原三渓の蓮華庵での茶会の追憶
和辻氏の正客、次客以下に谷川氏、私(堀口捨己)、詰めが和辻氏御内ぎ。
本手ととや茶碗が出された時。和辻氏が手に取られた時割れたとの事。
古い継ぎ目が剥がれて取れた。
亭主の原さんは、平然と剥がれた破片を取って、未だ形の残っている茶碗を拝見にまわしたとの事。
堀口捨己氏は、その原氏の割れた茶碗を平然と拝見にまわし取り替えなかった原氏の扱いを「実に見事」と褒めている。。
この話を松永耳庵さんに申し上げたら、松永耳庵さんは、「なるほどそれは感心だ。自分は代わりの茶碗を蔵から出しているうちに時間がかかり間が抜けてしまった」と言って流石は三渓先生だけあって違うなぁ」と感心しておられた。」
私見補足)
先日もとある茶会で、寄り付きに出ていた蕎麦茶碗を私も手に取って拝見したら、横に説明や見張り役として控えていた若い道具屋の小僧が、割れるいけないので言って取り上げてしまう事がありました。。。
金繕いなどの古いものは、割れると言うよりも、漆が古くなり剥がれる事は往々にして有る事だと思います。
私の言いたいのは、原氏の扱いが素晴らしいのでは無く、割れる様なものであれば果たして、使うべきであったか?と言う事です。
そして、客に出して割れたのならば、先ずもって、亭主の不備を客に詫びるべきでは無かったか。
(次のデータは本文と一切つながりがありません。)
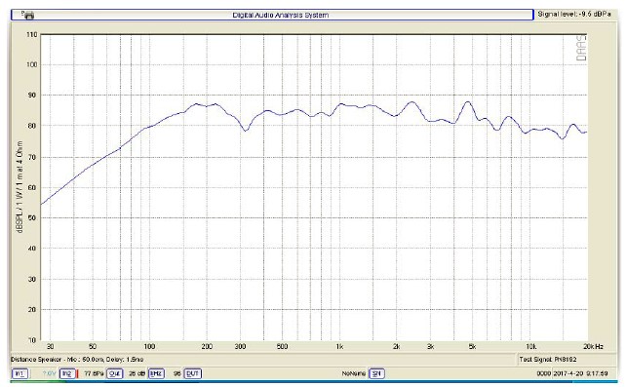
Task: Click the 1k frequency axis label
Action: [x=339, y=347]
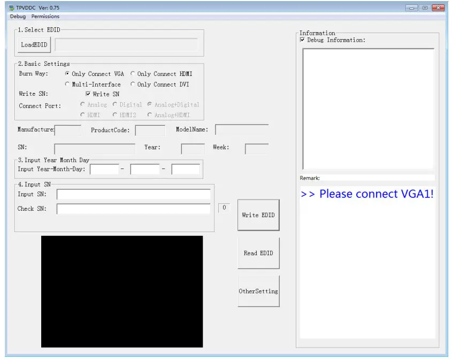Open the Permissions menu
This screenshot has width=452, height=360.
click(45, 16)
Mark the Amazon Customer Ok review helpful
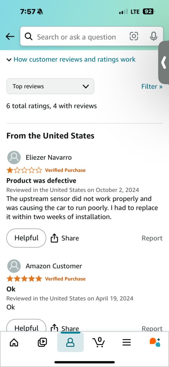 pyautogui.click(x=26, y=326)
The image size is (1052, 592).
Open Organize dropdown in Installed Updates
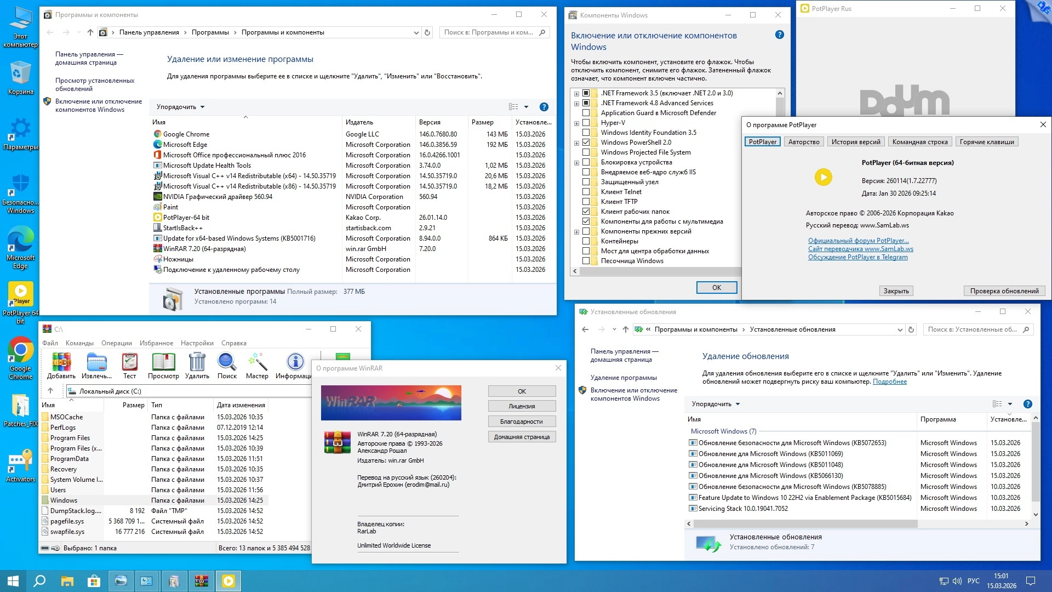pos(715,404)
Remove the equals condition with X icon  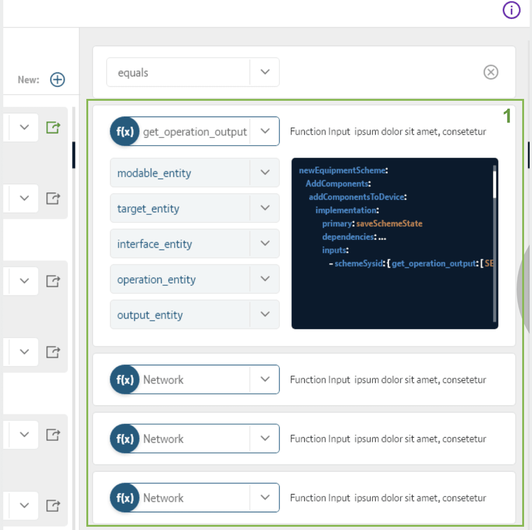pyautogui.click(x=490, y=72)
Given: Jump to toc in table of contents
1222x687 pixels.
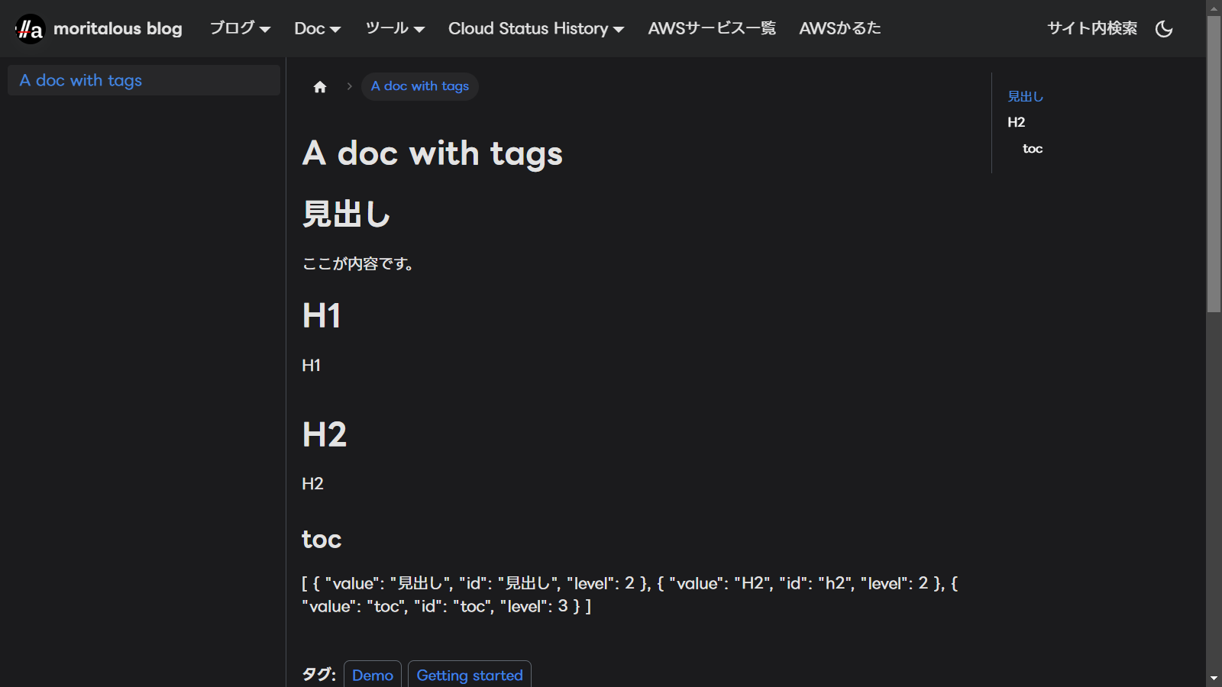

と言う事です。
この頃の財界系数寄者は、カネにものを言わせて茶道具だけで無く古美術骨董を買い集めそれを自慢げに披露する茶会を開いていたわけですが、いつ壊れるかわからない様な怪しいものを、客に出すと言う傲慢な根性が、侘び茶の心からは、程遠いところにある様に思いますね。
当時の財界数寄者の振る舞いに、心ある茶人は、本音ではあまり良い事を思っていない様でもあります。
追加)
当時の財界数寄者らの集めた美術品を、相続税などの税金逃れに、財団法人などの、多くの場合は美術館など法人の所有にし、かつ、カラスの向こうに展示して殆ど、使われないと言うのも、むしろ“実用に耐えない道具”であるとも言えるのではないでしょうか。